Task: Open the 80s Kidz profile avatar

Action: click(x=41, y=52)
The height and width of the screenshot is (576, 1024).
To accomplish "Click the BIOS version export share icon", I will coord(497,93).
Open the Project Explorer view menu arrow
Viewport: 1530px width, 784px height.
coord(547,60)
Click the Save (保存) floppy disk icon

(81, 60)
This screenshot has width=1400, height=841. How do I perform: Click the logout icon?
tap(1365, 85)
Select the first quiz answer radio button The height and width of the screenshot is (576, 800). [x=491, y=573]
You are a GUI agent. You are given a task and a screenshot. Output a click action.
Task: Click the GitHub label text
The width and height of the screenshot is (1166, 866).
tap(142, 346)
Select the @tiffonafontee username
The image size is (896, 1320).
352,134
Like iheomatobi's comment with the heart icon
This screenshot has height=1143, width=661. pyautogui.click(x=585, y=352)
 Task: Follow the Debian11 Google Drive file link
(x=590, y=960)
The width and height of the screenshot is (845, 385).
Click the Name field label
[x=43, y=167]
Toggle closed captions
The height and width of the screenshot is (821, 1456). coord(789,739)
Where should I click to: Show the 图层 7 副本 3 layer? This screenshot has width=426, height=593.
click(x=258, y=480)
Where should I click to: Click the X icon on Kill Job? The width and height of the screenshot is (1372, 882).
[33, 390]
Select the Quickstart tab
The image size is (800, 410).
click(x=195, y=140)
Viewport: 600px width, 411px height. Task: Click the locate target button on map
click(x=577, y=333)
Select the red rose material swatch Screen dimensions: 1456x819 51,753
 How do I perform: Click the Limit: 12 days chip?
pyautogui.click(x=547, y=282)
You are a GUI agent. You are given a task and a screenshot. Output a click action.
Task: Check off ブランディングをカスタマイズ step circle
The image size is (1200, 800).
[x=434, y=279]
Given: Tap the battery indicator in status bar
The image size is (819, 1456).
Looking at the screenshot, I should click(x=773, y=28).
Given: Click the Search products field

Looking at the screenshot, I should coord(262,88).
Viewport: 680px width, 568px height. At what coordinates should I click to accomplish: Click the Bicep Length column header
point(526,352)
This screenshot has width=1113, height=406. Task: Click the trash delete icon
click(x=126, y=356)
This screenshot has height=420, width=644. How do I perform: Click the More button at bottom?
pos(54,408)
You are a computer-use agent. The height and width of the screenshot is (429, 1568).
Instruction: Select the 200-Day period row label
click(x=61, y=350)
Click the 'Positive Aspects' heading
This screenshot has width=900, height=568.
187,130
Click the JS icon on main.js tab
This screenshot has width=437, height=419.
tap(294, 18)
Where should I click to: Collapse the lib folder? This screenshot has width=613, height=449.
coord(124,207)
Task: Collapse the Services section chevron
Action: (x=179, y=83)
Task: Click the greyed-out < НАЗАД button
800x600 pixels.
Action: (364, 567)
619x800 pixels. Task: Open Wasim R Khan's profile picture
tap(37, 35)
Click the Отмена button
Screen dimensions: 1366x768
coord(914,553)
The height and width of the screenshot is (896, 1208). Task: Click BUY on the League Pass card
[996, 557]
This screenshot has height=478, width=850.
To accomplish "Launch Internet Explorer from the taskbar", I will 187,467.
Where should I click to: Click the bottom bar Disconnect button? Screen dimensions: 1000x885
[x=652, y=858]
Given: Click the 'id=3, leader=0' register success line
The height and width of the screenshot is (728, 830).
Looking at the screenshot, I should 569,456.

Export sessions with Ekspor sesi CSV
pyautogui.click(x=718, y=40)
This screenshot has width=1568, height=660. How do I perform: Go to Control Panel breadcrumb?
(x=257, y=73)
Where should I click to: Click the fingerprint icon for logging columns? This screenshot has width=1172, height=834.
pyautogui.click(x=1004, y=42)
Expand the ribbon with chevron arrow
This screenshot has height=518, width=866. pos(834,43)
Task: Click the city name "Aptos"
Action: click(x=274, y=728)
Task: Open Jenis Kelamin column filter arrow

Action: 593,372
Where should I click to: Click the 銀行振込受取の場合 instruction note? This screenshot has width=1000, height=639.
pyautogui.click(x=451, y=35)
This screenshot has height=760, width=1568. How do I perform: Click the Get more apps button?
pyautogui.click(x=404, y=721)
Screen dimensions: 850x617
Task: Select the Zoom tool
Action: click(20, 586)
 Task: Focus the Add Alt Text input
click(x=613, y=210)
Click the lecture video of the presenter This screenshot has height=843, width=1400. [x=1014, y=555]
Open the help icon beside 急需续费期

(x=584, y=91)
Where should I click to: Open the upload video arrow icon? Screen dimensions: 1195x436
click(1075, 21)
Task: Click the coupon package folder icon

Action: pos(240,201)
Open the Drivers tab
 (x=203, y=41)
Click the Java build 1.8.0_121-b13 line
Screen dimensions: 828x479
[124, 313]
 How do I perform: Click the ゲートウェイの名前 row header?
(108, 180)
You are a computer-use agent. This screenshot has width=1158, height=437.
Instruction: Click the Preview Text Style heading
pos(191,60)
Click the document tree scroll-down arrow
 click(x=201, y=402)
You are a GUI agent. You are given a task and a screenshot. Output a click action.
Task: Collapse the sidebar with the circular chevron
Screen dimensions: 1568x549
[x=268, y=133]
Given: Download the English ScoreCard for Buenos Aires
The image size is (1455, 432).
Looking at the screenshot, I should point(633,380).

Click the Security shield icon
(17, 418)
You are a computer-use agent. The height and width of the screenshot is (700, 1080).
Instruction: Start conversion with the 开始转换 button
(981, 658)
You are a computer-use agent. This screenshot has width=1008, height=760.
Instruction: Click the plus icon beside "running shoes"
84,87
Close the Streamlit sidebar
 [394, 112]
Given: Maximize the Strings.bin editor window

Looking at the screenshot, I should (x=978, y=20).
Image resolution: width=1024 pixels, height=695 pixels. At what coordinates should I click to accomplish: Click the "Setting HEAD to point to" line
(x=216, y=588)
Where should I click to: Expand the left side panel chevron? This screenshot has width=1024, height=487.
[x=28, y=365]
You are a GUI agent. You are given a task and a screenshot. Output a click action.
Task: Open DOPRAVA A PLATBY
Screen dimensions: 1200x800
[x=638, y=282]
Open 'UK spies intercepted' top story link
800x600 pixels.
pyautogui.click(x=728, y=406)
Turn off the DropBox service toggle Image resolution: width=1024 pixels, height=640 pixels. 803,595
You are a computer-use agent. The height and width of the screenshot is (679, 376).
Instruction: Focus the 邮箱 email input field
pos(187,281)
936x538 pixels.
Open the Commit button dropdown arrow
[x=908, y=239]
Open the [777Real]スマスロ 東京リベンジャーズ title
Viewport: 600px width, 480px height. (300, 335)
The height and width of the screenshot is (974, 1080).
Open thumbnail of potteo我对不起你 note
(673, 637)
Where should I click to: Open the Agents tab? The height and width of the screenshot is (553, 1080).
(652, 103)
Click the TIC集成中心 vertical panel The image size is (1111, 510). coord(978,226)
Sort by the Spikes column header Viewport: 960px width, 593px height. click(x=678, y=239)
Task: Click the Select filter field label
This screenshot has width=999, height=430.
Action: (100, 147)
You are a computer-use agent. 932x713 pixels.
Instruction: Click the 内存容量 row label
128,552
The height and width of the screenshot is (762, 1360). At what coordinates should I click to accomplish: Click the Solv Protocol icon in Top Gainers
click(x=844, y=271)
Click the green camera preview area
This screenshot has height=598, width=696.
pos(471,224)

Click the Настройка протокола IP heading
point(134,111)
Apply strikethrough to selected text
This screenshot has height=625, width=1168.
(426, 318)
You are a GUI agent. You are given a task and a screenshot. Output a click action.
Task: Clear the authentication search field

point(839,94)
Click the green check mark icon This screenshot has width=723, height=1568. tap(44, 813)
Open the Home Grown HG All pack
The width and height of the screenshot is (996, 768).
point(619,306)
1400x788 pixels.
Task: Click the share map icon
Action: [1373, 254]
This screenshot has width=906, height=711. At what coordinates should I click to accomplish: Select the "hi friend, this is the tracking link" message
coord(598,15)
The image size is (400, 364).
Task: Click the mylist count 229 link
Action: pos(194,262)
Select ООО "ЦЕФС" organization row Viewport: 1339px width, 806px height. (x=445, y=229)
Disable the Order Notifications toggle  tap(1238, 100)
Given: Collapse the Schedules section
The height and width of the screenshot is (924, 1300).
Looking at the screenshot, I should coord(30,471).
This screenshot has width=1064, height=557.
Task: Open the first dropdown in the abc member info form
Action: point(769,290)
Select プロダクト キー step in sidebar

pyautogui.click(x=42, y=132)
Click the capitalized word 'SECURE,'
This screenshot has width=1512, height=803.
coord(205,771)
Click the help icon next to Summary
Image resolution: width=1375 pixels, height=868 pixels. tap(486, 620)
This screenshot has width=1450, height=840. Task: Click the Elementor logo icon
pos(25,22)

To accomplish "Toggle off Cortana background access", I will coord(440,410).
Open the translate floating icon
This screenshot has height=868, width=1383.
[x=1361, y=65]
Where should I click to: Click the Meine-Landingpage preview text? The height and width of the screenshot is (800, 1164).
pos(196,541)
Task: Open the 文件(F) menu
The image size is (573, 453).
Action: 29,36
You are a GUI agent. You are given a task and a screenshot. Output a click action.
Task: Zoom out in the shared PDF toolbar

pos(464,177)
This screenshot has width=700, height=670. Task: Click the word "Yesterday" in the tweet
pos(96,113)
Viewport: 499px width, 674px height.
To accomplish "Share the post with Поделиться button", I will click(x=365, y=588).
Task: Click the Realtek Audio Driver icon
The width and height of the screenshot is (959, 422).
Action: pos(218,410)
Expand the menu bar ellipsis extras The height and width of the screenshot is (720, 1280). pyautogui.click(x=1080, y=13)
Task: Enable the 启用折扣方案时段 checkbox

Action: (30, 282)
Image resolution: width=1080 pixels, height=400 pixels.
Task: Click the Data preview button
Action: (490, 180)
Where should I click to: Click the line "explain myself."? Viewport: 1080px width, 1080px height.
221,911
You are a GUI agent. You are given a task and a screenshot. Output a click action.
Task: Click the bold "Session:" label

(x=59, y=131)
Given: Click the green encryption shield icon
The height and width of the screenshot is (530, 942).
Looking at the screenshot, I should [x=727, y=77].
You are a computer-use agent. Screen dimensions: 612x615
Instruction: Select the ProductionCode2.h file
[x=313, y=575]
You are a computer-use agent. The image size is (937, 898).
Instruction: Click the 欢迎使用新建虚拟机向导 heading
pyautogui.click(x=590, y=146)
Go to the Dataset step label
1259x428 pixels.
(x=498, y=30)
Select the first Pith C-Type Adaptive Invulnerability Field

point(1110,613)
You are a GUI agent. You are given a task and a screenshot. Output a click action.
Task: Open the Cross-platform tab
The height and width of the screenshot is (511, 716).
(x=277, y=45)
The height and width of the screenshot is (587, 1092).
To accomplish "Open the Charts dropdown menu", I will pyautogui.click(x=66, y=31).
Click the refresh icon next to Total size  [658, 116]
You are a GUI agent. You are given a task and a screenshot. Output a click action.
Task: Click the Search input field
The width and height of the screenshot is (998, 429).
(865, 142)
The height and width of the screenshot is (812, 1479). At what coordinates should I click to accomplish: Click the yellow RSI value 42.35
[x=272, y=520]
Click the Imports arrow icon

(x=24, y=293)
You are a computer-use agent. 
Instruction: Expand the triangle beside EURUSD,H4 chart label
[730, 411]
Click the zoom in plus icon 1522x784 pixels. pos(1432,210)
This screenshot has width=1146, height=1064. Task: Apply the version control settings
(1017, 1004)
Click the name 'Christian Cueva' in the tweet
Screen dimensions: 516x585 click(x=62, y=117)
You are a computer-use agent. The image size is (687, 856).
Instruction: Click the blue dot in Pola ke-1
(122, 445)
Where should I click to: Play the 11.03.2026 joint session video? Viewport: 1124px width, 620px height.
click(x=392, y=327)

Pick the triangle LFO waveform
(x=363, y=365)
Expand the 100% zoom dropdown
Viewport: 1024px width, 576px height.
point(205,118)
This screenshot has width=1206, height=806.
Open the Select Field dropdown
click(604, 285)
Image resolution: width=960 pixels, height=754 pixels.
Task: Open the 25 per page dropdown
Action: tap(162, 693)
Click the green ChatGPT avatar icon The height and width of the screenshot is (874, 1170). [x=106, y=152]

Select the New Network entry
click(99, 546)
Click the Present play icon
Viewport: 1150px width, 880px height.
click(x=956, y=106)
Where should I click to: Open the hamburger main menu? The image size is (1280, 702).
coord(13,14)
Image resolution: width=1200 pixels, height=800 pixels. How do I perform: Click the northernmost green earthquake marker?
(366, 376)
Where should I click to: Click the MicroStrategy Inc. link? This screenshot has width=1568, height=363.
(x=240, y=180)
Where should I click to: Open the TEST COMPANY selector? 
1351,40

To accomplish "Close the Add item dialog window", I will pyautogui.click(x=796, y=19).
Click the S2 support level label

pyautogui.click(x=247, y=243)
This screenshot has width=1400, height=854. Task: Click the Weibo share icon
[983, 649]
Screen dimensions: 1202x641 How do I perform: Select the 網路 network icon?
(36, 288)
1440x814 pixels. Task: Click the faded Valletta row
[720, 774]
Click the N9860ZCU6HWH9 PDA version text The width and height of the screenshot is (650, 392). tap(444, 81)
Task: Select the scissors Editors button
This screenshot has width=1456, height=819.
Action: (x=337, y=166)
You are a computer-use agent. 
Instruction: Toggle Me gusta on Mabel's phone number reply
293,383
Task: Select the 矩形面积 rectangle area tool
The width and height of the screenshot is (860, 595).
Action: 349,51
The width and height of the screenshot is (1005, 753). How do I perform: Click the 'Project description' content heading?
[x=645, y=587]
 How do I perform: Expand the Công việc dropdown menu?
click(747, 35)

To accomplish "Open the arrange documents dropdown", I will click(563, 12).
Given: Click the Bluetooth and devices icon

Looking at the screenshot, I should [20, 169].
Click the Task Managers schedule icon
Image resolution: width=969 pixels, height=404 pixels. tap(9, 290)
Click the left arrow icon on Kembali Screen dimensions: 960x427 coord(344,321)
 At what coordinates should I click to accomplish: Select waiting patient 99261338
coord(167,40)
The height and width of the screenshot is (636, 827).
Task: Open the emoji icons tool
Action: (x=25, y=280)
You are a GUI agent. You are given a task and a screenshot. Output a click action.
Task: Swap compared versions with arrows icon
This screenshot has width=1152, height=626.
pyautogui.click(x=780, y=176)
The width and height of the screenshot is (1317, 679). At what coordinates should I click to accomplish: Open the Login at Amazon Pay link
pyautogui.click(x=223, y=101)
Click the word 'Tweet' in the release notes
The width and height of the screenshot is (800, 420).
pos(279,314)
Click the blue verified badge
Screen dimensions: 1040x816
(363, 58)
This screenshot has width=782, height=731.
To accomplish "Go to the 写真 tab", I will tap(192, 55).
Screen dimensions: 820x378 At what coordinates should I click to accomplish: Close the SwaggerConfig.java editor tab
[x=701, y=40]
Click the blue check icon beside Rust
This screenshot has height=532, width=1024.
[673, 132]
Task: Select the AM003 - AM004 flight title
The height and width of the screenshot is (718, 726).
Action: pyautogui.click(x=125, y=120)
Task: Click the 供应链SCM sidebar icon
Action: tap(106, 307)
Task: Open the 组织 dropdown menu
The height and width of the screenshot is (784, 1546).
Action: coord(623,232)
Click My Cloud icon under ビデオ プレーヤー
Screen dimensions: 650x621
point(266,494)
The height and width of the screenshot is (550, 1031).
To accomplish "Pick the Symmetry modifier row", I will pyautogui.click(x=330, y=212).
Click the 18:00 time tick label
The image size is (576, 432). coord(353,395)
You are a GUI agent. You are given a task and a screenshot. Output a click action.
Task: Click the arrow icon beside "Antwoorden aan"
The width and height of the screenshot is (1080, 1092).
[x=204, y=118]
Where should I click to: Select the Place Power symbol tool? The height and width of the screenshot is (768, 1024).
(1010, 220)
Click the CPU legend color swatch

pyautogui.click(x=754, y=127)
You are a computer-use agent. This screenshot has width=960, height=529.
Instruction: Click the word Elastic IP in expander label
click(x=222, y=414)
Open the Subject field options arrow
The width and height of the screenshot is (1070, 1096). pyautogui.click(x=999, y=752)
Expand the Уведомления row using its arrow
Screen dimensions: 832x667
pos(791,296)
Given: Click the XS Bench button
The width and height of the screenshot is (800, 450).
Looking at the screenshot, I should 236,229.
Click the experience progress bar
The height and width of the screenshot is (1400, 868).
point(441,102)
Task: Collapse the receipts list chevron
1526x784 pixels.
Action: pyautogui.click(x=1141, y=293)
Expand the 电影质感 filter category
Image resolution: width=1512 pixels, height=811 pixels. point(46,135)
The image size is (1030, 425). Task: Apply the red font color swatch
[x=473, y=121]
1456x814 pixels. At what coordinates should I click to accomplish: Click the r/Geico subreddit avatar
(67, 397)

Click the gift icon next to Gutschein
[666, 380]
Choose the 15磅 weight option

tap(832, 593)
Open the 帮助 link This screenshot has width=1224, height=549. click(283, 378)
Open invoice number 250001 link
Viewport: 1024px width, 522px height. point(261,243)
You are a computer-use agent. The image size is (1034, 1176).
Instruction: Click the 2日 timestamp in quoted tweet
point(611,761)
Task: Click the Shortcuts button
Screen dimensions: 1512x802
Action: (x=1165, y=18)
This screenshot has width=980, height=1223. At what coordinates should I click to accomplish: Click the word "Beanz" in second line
++++++++
◆ **Work to complete**
Quote exactly the first line of the entries and every line after it, stopping with the line that contains "Open the Project Explorer view menu arrow".

◆ **Answer space**
Task: Open the 80s Kidz profile avatar

Action: click(x=41, y=52)
The height and width of the screenshot is (576, 1024).
To accomplish "Click the BIOS version export share icon", I will coord(497,93).
Open the Project Explorer view menu arrow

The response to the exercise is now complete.